Distal end portion 24 is an elongate structure that extends distally beyond the length of first jaw 16. Distal end portion 24 can be a continuous part of jaw 18 or a separate structure connected to proximal end portion 23. Distal end portion 24 includes a notch or detent 26 and a distal extension 28. Detent 26 is preferably in proximity to proximal end portion 23. Distal extension 28 has an arcuate shape that extends in an outward direction from the central longitudinal axis-X and defines a plane. The plane of distal extension 28 is approximately aligned with a plane defined by the first longitudinal axis defined by jaw 16 and longitudinal axis-X. The arcuate shape of distal extension 28 extends approximately the length of a semi-circle with a radius of approximately 0.3 inches. While the preferred shape of distal end portion 28 is arcuate it is understood that equivalent shapes of distal extension 28 as defined herein can approximate an arc such as for example, a plurality of straight chord like elements of an arc.
In this preferred embodiment, distal end portion 24 has a wire or rod type shape that is rigid or stiff. Distal end portion 24, however, can also include or be connected to proximal end portion 23 to include a controlled degree of resilience. Distal end portion 24 is preferably a piece of welding rod that has a diameter of approximately 0.03 inches and extends in the distal direction beyond the distal end of proximal end portion 23 at least approximately 0.2 inches and preferably between approximately 0.2-0.5 inches.
Continuing with the preferred embodiment of jaw 18, distal end portion 24 extends proximally a predetermined distance along and is connected to proximal end portion 23. It is understood, however, that while second jaw 18 extends distal to first jaw 16, the above parameters for the rigidity, cross-sectional shape, two or three dimensional shape, connection to proximal end portion 23, dimensions and alignment of distal end portion 24 are all factors that can be varied depending upon the desired application of jewelry aid 10.
Joint 20 connects the first half and the second half and provides for the independent movement of each half relative to the other half. In this preferred embodiment, jewelry aid 10 has an alligator clip type structure in which each half has a pair of longitudinally aligned and inwardly directed flanges. The flanges are positioned to overlap and a pin extends through the flanges as a hinge to provide the required independent rotation for each half. It is understood however, that joint 20 can take any known form of pliers, clip or tong type joint such as a lay-on, single or box as well as a flexible or resilient joint that includes the translation and/or pivoting of each half of jewelry aid 10.
As described previously, jewelry aid 10 is biased to the closed position wherein first jaw 16 and second jaw 18 are preferably in direct contact.
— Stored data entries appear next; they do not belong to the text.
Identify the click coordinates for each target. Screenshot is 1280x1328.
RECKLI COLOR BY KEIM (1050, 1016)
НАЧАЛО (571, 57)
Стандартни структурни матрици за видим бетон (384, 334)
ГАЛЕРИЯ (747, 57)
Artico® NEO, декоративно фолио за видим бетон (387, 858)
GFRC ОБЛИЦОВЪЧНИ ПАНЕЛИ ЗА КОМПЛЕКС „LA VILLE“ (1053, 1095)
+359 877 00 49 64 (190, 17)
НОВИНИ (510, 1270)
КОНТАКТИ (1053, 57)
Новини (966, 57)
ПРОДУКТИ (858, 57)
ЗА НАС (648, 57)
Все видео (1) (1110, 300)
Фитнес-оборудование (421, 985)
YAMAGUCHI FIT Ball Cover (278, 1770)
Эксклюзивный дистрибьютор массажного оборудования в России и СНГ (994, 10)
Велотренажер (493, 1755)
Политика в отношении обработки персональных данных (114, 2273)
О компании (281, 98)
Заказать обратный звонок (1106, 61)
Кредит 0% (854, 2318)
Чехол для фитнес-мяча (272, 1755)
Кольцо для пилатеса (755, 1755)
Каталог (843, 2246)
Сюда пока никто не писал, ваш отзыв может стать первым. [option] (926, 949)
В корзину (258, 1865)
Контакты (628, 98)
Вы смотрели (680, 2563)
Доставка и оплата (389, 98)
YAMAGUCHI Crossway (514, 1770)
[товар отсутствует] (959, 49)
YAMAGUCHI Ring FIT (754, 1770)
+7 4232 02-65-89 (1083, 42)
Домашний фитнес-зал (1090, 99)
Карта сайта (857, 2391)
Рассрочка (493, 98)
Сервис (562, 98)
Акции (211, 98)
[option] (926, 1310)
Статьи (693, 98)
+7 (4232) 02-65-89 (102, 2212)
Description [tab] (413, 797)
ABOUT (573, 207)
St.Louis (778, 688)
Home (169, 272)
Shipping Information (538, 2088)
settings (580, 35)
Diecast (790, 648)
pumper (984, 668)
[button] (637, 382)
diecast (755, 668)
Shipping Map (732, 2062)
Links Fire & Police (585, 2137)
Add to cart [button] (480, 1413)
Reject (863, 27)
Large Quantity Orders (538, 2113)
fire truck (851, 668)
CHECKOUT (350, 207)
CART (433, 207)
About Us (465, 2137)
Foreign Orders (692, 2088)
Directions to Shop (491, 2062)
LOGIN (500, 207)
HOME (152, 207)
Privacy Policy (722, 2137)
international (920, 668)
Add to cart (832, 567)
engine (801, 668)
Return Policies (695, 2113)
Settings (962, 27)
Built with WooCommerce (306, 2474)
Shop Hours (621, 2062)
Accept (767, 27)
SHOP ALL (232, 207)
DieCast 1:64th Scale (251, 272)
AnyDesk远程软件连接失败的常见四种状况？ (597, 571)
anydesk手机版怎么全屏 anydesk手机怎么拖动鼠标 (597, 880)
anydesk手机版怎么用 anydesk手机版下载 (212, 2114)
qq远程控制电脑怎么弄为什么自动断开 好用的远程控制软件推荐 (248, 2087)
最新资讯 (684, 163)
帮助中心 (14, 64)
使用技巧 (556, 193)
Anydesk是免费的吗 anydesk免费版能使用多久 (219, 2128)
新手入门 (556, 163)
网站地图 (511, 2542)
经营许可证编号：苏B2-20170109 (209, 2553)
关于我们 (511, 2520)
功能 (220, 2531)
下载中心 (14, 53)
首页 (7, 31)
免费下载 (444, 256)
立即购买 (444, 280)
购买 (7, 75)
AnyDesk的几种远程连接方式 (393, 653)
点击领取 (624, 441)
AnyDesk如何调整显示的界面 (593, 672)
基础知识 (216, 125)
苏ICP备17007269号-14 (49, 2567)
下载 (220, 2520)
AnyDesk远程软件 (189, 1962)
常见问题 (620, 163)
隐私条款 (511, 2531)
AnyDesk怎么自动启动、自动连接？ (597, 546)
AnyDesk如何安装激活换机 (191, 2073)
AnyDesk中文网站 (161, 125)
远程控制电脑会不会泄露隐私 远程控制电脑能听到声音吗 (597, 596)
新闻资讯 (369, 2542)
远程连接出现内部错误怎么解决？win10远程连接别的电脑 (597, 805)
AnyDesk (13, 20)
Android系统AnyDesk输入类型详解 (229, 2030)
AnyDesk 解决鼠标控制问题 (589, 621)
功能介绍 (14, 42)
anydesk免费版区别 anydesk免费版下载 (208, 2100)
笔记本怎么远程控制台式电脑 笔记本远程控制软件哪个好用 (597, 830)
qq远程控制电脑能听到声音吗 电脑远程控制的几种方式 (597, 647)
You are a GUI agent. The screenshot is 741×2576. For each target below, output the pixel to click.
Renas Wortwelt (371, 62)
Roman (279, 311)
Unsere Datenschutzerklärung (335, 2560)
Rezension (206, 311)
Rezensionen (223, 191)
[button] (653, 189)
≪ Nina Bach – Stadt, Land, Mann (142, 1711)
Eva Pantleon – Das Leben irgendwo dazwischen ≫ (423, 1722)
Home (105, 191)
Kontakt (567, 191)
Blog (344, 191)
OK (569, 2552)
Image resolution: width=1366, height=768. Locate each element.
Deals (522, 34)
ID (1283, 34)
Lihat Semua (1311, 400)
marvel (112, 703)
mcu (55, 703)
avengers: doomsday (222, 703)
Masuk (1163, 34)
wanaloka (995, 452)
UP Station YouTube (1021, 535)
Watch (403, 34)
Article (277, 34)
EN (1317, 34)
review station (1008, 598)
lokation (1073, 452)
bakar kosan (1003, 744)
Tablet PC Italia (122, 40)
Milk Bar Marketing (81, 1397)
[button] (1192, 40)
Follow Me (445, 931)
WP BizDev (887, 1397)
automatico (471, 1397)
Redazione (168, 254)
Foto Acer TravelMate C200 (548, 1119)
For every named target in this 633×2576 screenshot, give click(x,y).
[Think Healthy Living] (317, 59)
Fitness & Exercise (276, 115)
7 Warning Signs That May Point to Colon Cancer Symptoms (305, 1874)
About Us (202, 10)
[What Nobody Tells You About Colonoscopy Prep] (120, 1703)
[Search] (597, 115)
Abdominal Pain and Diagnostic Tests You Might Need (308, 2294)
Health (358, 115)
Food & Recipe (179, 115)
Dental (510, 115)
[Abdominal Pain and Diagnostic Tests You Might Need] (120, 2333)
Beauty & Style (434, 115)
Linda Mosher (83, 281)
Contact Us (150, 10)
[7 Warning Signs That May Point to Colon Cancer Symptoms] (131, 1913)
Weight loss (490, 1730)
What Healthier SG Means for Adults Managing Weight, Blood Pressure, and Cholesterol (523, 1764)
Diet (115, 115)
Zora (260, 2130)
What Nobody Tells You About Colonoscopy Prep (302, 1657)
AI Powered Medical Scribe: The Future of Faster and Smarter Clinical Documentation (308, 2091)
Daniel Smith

In this preferred embodiment, joint 20 includes a bias member that coils around the pin and has terminal end portions that urge jaws 16 and 18 towards the central longitudinal axis-X. The bias member, however, can be any form of resilient energy storage device that provides a suitable displacing force to urge jaws 16 and 18 to the closed position such as leaf springs or a resilient polymer structure, for example.
Continuing with
Clasp 2 has an annular structure that includes a lever 3, a movable arm or segment 4, and a base 5 that defines an aperture 6. Lever 3 extends outward from the annular structure of clasp 2 and has a terminal end or tip. Lever 3 is connected to movable segment 4 and is rotatingly connected to the annular structure of clasp 2. Lever 3 is biased to a first position and pivots against the bias to a second position. Segment 4 is a movable portion of the annular structure of clasp 2 that moves approximately simultaneously with the movement of lever 3. Moving lever 3 between the first position and the second position moves segment 4 between a first closed position and a second open position of the annular structure of clasp 2. The release of lever 3 in the second position results in the bias urging lever 3 from the second position to the first position and moving of segment 4 from the open position to the closed position.
Base 5 connects to the annular structure of clasp 2 and to piece of jewelry 1. In this exemplary embodiment, aperture 6 of base 5 connects to the ornamental portion of piece of jewelry 1. An opposed or second terminal end of the piece of jewelry 1 includes a connector 7 that is typically a solid unbroken annular structure. Aperture 8 of clasp 2 has sufficient size for the passage of a portion of the annular structure of connector 7 into the annular structure of clasp 2 and the subsequent release and fastening of the connectors of piece of jewelry 1 together.
Clasp 2 as defined herein includes connectors, such as spring-rings clasps 2a and other similar jewelry connectors. Clasp 2a includes a lever 3a that is connected to and extends outwardly from a portion of the annular structure that is movable segment 4a. In clasps 2a, movable segment 4a typically telescopes into of the annular structure to define an aperture (not shown). Movable structure 4a moves between a first closed position and a second open position. Clasps 2a are typically biased to the closed position. Clasp 2a can selectively omit base 5a as described herein.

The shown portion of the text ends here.